Aout 2016. Les rôles échangés. L'arroseur arrosé. Le mac qui devient la pute. T'ouvre la petite boîte qu'elle te tend, l'écrin de velours noir. Tu connais ce genre de boîte, cette marque, tu sais ce qu'elle renferme. Et elle brille, la belle Rolex dans sa belle boîte, le cadeau hors de prix qu'elle t'offre. Son cadran un peu vintage, son bracelet en cuir. Elle brille encore un peu plus quand tu la sors de sa boîte. Elle ressemble à celle que tu avais, celle que tu as vendue en arrivant au parking. Tu l'attaches à ton poignet, qu'est-ce qu'elle t'aura couté au fond ? Une nuit passait avec elle, un diner au restaurant -qu'elle a, bien évidemment, payer-, quelques faux-semblants, pas grand-chose au final. Ta l'habitude de tout ça, l'étiquette, les costume hors de prix, les restaurants trois-étoiles, les gens qui se pressent autour de vous. Ça ne t'est pas inconnue, c'est peut-être pour ça quel ta choisi.
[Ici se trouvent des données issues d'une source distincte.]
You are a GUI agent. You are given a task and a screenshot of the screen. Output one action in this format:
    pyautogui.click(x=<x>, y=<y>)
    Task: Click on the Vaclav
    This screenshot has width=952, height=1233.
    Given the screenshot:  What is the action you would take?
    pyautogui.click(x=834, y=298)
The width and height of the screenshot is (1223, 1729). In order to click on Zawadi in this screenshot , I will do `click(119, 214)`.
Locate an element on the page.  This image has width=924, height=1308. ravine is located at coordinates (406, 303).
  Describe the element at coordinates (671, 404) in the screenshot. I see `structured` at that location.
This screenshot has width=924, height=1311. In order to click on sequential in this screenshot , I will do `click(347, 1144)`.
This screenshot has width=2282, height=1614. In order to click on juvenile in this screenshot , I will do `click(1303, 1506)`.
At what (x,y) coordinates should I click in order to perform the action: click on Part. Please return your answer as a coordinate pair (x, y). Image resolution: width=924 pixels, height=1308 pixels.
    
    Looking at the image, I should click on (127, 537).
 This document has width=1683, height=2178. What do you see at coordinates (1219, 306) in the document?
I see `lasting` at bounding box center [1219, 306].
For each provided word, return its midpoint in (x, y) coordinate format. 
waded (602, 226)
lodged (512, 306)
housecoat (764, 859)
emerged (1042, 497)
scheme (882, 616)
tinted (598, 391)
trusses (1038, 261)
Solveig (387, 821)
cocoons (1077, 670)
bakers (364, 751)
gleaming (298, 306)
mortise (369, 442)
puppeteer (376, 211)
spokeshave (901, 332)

Te n'en sait rien, elle a juste débarqué ce jour-là, elle a juste posé sa main sur son épaule, murmurer quelques paroles à ton oreille. Ça s'est juste fait comme ça, simplement. Tu contemples le bijou à ton poignet, tu n'as pas besoin de la remercier, pas par les mots, tu sais ce qu'elle veut. Et tu la laisses s'approcher, elle laisse tomber son peignoir de soie, dévoilant entièrement son corps devant toi. Elle se penche au-dessus de toi, tu laisses tes mains descendre le long de ses reins. Ce sera comme d'habitude. Tu feras ce qu'elle voudra. Tout ce qu'elle voudra. Et avec un peu de chance, elle t'emmènera le week-end prochain, pour ce superbe voyage en Europe. Elle t'en a parlé de ce voyage, de Paris, de Rome, de l'italie, la crête, la Croatie. De ses voyages où elle rêve de t'emmener. Tu sais pas pourquoi. Pourquoi toi ? Pourquoi t'accepte ça ? Pourquoi tu dis pas non à tout ce qu'elle t'offre, aux cadeaux, aux voyages. T'aime ça, t'aime trop ça, tu'as l'impression de redevenir toi-même. Le Raff de Paris, le Raff des beaux quartiers. Le mauvais Raff peut-être, mais qu'importe, la belle montre au poignet, les chaussures hors de prix, t'es celui que tu dois être.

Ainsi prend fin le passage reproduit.